_Task objective_:
With nothing left out, give the data back exactly.

** Extracted entries follows **

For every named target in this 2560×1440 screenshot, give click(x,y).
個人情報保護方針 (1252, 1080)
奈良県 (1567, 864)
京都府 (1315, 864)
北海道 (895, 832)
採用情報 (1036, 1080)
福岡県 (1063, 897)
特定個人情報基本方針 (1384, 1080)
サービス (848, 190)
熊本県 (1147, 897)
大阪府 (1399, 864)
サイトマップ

** End of Extracted entries **

_Output of the exercise_:
For every named target in this 2560×1440 screenshot, give click(x,y).
個人情報保護方針 (1252, 1080)
奈良県 (1567, 864)
京都府 (1315, 864)
北海道 (895, 832)
採用情報 (1036, 1080)
福岡県 (1063, 897)
特定個人情報基本方針 (1384, 1080)
サービス (848, 190)
熊本県 (1147, 897)
大阪府 (1399, 864)
サイトマップ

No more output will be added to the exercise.